10 Human Medication’s That Affect Animal’s Health


10 Human Medication’s That Affect Animal’s Health

When our pets are sick, the only thing we want is to provide them with quick relief, which is why we sometimes give them drugs for humans. However, you should know that the metabolism of dogs and cats does not work the same as ours and that the products that can do us good may cause them serious problems. For this reason, it is always advisable to consult a veterinarian before having them take any substance.

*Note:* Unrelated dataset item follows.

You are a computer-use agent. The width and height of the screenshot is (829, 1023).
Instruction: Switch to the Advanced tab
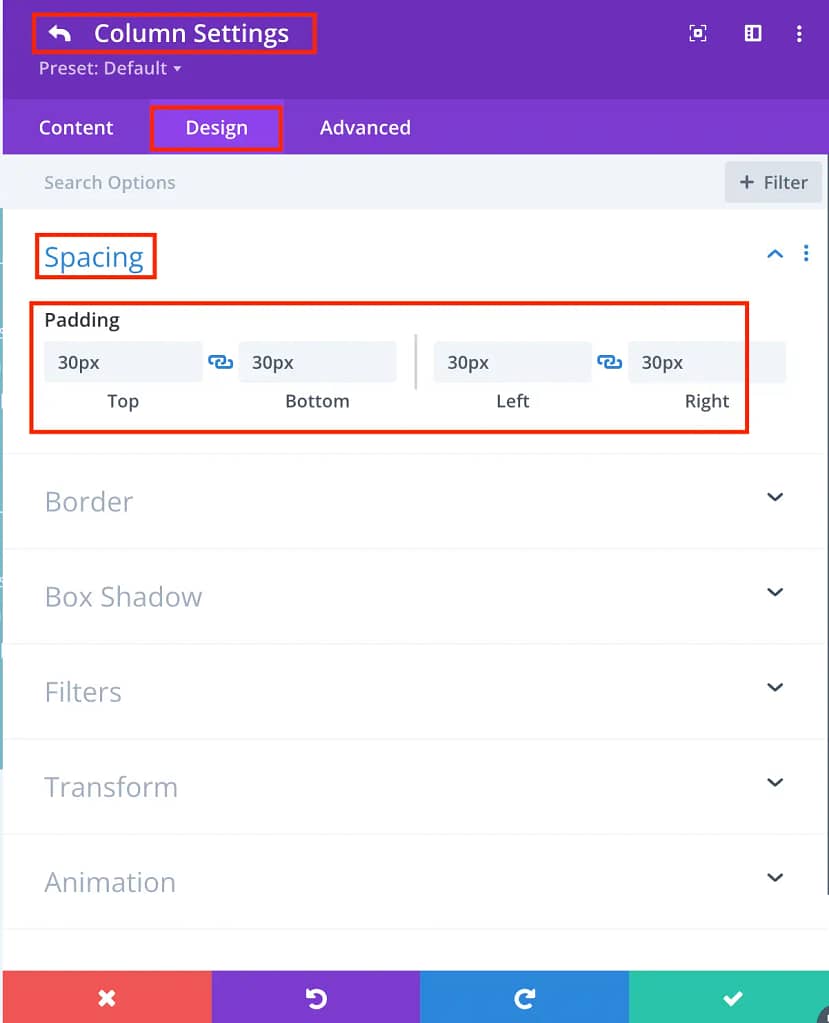(x=365, y=127)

Here are ten reactions from various human medications that can cause harm to our four-legged friends if we give it to them or they accidentally ingest them.

1. Paracetamol

This medication helps reduce fever in people and effectively relieve pain. But when it comes to dogs and cats, it’s a different story. In the case of cats, it reduces their ability to carry oxygen in the blood, in addition to causing severe damage to the liver, making them sad, and changing the color of their gums. On the other hand, a study in Kansas found that dogs can suffer from liver damage if they consume this drug in large quantities relative to their weight.

2. Pseudoephedrine
According to the American Society for the Prevention of Cruelty to Animals ( ASPCA ), this drug (which acts as a decongestant in humans) can also be given to rodents, cats and dogs. However, if it is not administered at the right dose depending on the size and weight of the animal, it can cause agitation, hyperactivity and tachycardia 15 to 30 minutes after ingestion, dogs being the more sensitive to the effects of the drug. If used for long periods, it can cause decomposition in muscle tissue.
3. Diazepam
In some cases, like human treatments, veterinarians prescribe this medication to their four-legged patients to treat anxiety and epilepsy. However, it has been shown that its prolonged use mainly affects the liver of cats. Dogs can also suffer damage, albeit more moderate.
4. Methylphenidate
The Department of Veterinary Medicine of the University of Illinois conducted a study to determine the level of toxicity of this drug in dogs, discovering that at high doses, it can cause hyperactivity, tachycardia, vomiting and even the death. It has also been found that this drug (used to stimulate concentration) can cause an increase in respiratory rate and hypertension in cats. However, the symptoms seem to disappear 25 hours after ingestion.
5. Beta-blockers
The toxicity of these drugs varies from moderate to severe, depending on the dose. Beta-blockers are used to treat heart problems such as arrhythmias and to regulate the blood pressure of dogs, cats, and humans. However, if more drugs are given than prescribed, it can slow heart rate, cause kidney damage (if used in the long term), and even death.
6. Metformin
This compound is prescribed to human patients with diseases such as type 2 diabetes. In a study conducted by the Animal Poisoning Control Center, the drug was administered to dogs and cats with the same disease dogs are generally more affected than cats. In both cases, after ingestion of an excessive dose, severe vomiting and diarrhea occurred, an effect similar to that in humans.
7. Salbutamol
To treat asthma, salbutamol can be useful in animals and humans. While some of our pets may be seduced by the colors and the particular shape of the inhalers, accidentally biting or ingesting them may cause punctures and poisoning by chemicals inside the container. Dogs and cats may experience hypotension, tachycardia, vomiting, potassium deficiency, and severe arrhythmias if the dose indicated by the physician is exceeded.
8. Contraceptives
Birth control in dogs and cats has led some owners to consider the possibility of treating them with human contraception to prevent sterilization. The problem of this method, which seeks not to be invasive for animals, is that it causes in females alopecia, alterations of the mammary glands, acne and pyometra, an accumulation of secretions in the uterus which can be fatal if it is not discovered in time.
9. Nonsteroidal Anti-inflammatory drugs
The Department of Veterinary Medicine at the University of North Carolina has studied the most common analgesics applied to dogs and cats and has shown that nonsteroidal anti-inflammatory drugs can cause problems such as kidney damage, bleeding disorders and gastrointestinal issues. However, these effects are reduced in animals that are well hydrated and have no pre-existing diseases, such as obesity.
10. Ibuprofen
This compound has become very popular for fighting short-term or long-term pain in human patients with arthritis and other chronic diseases. Its use in dogs and cats has also become common, but this drug can cause poisoning in both species by a wrong dosage, especially when pets are playful and mistakenly take pills to play with. Ingestion may cause kidney and liver damage.